Unnamed: 0,text,lemma,POS,explain,stopword
0,Balaji,Balaji,PROPN,proper noun,False
1,goes,go,VERB,verb,False
2,wide,wide,ADV,adverb,False
3,off,off,ADP,adposition,True
4,the,the,DET,determiner,True
5,off,off,ADJ,adjective,True
6,-,-,PUNCT,punctuation,False
7,stump,stump,NOUN,noun,False
8,and,and,CCONJ,coordinating conjunction,True
9,Astle,Astle,PROPN,proper noun,False


#### text -  raw text
#### lemma – a root form of the word
#### pos - part of speech
#### explain - long form of pos
#### stopword - a flag for whether the word is a stopword – i.e., a common word that may be filtered out

#### using the displaCy library to visualize the parse tree

In [None]:
# how every word can be related? for example - goes - who? balaji , goes - what? wide / off
from spacy import displacy
# style = dep (describes its relationship with its parent)
displacy.render(doc, style="dep", jupyter=True)

In [None]:
# parse tree
import spacy
from nltk import Tree

en_nlp = spacy.load('en')

doc = en_nlp("Balaji goes wide off the off-stump and Astle punishes him wih a cracking square cut")

def to_nltk_tree(node):
    if node.n_lefts + node.n_rights > 0:
        return Tree(node.orth_, [to_nltk_tree(child) for child in node.children])
    else:
        return node.orth_


[to_nltk_tree(sent.root).pretty_print() for sent in doc.sents]

                goes                
   ______________|_____              
  |     |             off           
  |     |              |             
  |     |            stump          
  |     |     _________|_________    
Balaji wide the off    -   and Astle

    punishes    
  _____|______   
him          wih

      cut          
  _____|_______     
 a  cracking square



[None, None, None]

#### sentence boundary detection (SBD) – also known as sentence segmentation

In [None]:
# boundary is at "but"
text = "Slip and silly point, wallace on strike, three quarter length, good thinking, gets wallace on the pad/ Next ball, the three quarter length again, the flipper, perfect prescription, flies off the splice and wide of gully, robin reacting a shade late, that was a catch but he fields it on the bounce and one to the batsman."

doc = nlp(text)

for sent in doc.sents:
    print(">", sent)

> Slip and silly point, wallace on strike, three quarter length, good thinking, gets wallace on the pad/ Next ball, the three quarter length again, the flipper, perfect prescription, flies off the splice and wide of gully, robin reacting a shade late, that was a catch
> but he fields it on the bounce and one to the batsman.
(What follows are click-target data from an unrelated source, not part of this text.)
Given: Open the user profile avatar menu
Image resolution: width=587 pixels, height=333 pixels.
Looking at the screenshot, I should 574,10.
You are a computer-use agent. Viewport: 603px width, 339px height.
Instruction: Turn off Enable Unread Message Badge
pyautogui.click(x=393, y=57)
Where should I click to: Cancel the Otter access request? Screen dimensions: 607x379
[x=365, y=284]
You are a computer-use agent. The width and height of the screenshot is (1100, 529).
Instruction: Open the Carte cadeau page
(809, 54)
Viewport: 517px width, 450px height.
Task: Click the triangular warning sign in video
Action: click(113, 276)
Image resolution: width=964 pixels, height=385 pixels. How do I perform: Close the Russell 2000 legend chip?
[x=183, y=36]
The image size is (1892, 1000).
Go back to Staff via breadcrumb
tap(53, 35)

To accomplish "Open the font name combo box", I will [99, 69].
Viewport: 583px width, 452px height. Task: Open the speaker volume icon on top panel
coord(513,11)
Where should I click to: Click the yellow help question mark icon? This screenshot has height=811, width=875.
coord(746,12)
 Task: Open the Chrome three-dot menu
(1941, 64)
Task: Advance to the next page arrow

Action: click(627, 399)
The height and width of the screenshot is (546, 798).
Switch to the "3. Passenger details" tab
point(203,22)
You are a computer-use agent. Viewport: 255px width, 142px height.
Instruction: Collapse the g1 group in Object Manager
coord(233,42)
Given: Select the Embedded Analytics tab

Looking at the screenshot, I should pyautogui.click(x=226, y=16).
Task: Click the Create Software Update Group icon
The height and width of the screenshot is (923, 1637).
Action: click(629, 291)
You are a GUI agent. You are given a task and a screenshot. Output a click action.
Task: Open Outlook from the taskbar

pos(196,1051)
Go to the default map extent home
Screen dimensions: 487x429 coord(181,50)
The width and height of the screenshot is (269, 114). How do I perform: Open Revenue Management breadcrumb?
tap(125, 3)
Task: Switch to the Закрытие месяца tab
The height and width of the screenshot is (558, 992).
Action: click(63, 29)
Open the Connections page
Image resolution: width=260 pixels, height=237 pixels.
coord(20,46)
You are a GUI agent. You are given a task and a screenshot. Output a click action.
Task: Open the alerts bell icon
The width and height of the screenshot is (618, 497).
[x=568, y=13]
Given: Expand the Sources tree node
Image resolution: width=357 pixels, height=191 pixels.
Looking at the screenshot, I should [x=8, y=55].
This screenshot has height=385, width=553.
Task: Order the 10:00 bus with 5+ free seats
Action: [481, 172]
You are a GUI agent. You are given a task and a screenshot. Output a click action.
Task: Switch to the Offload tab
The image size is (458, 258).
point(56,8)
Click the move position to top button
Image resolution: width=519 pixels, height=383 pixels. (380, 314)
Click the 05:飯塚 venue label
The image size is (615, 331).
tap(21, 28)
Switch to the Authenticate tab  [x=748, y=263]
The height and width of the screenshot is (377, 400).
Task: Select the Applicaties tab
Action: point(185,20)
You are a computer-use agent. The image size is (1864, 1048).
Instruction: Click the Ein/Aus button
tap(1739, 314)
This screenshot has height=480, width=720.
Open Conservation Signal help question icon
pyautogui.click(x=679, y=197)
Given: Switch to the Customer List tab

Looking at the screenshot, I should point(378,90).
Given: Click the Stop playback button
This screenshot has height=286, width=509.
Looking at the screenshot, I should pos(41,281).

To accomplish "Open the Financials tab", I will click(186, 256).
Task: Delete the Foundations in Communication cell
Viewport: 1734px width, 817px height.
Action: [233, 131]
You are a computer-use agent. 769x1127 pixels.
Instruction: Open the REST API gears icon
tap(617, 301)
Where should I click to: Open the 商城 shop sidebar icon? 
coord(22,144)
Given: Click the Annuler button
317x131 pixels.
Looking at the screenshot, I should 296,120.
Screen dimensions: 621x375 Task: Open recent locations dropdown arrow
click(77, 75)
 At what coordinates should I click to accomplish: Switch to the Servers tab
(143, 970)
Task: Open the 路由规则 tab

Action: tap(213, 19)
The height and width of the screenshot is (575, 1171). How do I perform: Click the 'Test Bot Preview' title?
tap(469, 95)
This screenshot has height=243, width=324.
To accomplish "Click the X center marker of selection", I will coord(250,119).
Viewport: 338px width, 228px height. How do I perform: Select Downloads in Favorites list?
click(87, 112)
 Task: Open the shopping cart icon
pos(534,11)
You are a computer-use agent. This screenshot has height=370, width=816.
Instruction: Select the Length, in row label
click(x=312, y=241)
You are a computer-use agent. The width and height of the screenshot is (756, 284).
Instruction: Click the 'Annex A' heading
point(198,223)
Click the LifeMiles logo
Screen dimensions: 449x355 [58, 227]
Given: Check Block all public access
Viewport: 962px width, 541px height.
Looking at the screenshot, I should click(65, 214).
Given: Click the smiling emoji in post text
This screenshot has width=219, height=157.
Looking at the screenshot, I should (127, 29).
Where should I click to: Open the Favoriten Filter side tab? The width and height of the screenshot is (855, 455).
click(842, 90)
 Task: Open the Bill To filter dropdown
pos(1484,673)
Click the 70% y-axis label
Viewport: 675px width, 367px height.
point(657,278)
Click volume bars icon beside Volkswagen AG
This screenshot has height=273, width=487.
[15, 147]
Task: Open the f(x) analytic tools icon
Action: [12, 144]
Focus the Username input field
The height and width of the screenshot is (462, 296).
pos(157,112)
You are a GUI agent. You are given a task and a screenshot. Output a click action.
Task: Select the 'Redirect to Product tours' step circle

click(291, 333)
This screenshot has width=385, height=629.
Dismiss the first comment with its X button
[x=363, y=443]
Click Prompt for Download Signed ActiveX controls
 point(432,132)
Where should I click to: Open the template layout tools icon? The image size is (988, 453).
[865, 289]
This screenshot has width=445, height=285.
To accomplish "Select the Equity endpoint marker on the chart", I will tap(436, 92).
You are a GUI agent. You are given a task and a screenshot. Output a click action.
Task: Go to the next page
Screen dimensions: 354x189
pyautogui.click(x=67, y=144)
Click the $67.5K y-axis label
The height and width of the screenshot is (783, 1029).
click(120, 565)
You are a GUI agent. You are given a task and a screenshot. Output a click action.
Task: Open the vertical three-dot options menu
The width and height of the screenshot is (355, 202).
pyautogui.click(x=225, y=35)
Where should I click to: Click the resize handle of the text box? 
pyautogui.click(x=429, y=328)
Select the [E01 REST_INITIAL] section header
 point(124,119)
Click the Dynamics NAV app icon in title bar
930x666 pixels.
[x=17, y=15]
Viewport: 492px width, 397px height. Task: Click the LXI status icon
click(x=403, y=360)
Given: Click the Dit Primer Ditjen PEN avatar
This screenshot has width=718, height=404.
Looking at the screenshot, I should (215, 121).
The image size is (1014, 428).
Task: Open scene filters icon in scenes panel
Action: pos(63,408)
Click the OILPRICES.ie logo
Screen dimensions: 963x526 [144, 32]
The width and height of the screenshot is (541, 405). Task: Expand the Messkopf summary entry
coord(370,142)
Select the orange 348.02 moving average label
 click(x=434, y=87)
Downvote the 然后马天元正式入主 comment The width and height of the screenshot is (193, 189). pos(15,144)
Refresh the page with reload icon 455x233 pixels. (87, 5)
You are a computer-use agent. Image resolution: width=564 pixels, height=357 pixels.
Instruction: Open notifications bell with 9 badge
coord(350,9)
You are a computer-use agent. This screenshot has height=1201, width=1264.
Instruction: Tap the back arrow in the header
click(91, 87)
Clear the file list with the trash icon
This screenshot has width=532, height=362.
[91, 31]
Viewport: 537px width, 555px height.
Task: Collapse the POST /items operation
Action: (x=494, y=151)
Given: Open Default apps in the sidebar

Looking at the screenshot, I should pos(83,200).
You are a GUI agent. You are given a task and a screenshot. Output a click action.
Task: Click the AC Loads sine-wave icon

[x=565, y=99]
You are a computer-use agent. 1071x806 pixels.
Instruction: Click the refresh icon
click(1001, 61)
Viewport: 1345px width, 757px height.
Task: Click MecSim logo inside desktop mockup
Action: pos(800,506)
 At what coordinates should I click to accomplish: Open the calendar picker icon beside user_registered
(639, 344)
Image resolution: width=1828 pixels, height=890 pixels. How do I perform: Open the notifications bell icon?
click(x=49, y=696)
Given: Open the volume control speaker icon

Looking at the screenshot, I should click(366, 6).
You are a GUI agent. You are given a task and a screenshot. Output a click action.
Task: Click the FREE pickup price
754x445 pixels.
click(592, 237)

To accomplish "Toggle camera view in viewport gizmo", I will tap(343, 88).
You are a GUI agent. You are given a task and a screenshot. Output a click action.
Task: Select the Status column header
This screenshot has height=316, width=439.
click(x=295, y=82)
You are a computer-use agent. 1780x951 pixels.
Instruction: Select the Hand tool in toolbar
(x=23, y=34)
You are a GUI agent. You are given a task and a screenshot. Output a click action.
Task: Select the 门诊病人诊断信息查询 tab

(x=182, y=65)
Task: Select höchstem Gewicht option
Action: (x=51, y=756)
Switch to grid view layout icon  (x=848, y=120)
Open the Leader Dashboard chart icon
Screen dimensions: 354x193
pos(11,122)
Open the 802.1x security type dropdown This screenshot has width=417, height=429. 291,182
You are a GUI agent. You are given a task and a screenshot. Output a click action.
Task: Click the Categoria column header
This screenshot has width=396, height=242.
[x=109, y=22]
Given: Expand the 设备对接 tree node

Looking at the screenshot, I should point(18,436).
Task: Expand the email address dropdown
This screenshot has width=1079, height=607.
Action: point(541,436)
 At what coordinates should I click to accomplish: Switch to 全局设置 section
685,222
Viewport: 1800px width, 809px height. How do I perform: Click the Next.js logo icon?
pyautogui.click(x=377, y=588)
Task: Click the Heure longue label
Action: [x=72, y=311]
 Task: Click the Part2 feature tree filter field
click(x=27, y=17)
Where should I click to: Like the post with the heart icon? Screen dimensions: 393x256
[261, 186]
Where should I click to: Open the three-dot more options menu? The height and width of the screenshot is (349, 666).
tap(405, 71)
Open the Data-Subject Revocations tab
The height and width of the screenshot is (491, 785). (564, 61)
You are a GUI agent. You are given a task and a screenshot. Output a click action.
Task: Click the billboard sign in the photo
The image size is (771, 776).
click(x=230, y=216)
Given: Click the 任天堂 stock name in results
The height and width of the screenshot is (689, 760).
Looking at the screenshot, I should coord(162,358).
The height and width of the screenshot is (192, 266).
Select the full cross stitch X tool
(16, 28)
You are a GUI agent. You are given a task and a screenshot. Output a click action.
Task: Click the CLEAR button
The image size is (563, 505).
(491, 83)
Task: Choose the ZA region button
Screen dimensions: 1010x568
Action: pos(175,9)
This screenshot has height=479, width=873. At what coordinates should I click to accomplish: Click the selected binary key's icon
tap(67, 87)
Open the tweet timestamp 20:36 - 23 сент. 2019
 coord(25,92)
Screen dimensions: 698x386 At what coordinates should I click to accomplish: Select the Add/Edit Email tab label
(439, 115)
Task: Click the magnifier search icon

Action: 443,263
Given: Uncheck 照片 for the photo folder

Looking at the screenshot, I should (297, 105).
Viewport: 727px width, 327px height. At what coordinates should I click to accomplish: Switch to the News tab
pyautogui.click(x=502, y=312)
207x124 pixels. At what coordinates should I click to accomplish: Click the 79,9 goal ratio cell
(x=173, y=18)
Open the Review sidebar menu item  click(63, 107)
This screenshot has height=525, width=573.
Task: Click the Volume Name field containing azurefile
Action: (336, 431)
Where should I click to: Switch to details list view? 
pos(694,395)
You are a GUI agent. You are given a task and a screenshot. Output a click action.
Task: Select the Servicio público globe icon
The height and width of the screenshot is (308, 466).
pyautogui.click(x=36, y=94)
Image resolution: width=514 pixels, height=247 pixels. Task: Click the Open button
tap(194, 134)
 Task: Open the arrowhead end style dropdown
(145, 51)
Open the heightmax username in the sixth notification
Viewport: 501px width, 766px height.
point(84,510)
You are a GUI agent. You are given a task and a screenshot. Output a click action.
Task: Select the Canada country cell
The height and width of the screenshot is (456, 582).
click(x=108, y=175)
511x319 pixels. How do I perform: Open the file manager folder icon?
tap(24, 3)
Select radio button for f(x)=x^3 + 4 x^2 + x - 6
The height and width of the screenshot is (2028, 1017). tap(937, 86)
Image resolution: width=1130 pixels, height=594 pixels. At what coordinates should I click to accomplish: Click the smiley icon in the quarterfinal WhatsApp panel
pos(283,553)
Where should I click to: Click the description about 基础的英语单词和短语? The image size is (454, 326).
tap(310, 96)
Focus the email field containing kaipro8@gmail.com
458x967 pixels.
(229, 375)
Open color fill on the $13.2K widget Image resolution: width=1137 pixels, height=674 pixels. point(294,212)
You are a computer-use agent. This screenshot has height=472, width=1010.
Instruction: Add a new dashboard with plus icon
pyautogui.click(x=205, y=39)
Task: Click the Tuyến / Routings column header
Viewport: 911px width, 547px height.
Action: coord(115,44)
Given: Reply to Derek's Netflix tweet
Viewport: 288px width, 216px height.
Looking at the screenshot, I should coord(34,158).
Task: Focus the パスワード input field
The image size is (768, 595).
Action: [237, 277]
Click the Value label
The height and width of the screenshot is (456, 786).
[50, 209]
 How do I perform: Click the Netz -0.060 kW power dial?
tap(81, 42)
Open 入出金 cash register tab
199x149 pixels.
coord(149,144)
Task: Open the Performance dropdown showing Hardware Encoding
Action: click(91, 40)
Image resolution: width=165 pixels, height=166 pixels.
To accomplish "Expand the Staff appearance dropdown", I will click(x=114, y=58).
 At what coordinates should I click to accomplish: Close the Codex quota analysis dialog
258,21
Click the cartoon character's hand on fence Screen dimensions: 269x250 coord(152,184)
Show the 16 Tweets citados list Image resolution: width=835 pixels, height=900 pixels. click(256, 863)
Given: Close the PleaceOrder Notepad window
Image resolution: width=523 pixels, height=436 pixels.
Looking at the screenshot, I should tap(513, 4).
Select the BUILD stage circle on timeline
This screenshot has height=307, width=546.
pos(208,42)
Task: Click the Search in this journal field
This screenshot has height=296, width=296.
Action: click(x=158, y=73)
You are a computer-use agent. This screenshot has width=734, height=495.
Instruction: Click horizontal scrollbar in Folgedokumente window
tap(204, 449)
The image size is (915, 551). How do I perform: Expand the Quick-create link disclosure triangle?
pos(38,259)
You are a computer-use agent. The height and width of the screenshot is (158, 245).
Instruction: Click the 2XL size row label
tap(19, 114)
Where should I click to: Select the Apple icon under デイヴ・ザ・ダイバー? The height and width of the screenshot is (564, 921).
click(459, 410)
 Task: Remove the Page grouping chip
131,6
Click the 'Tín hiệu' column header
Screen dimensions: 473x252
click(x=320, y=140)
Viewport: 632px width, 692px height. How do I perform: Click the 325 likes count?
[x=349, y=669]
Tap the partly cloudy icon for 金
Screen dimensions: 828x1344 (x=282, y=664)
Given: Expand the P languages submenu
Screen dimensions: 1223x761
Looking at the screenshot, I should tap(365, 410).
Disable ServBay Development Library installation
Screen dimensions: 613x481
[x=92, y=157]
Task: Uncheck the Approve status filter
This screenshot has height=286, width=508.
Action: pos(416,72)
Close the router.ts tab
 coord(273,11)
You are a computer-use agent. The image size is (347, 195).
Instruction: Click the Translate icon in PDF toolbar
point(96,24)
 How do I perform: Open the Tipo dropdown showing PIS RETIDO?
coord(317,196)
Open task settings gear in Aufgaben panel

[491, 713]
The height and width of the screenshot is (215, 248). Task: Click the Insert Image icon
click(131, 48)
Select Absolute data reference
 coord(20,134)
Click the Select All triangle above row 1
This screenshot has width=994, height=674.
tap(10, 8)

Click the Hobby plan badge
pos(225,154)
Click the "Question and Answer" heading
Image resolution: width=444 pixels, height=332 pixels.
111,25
spaCy creates a document, it uses a principle of non-destructive tokenization meaning that the tokens, sentences, etc., are simply indexes into a long array.They don't carve the text stream into little pieces. So each sentence is a span with a start and an end index into the document array.

In [None]:
# number of characters before and after "but"
for sent in doc.sents:
    print(">", sent.start, sent.end)

> 0 55
> 55 68


We can index into the document array to pull out the tokens for one sentence

In [None]:
doc[48:54]

shade late, that was a

index into a specific token, such as the verb went in the last sentence

In [None]:
token = doc[51]
print(token.text, token.lemma_, token.pos_, spacy.explain(token.pos_), token.is_stop)

that that DET determiner True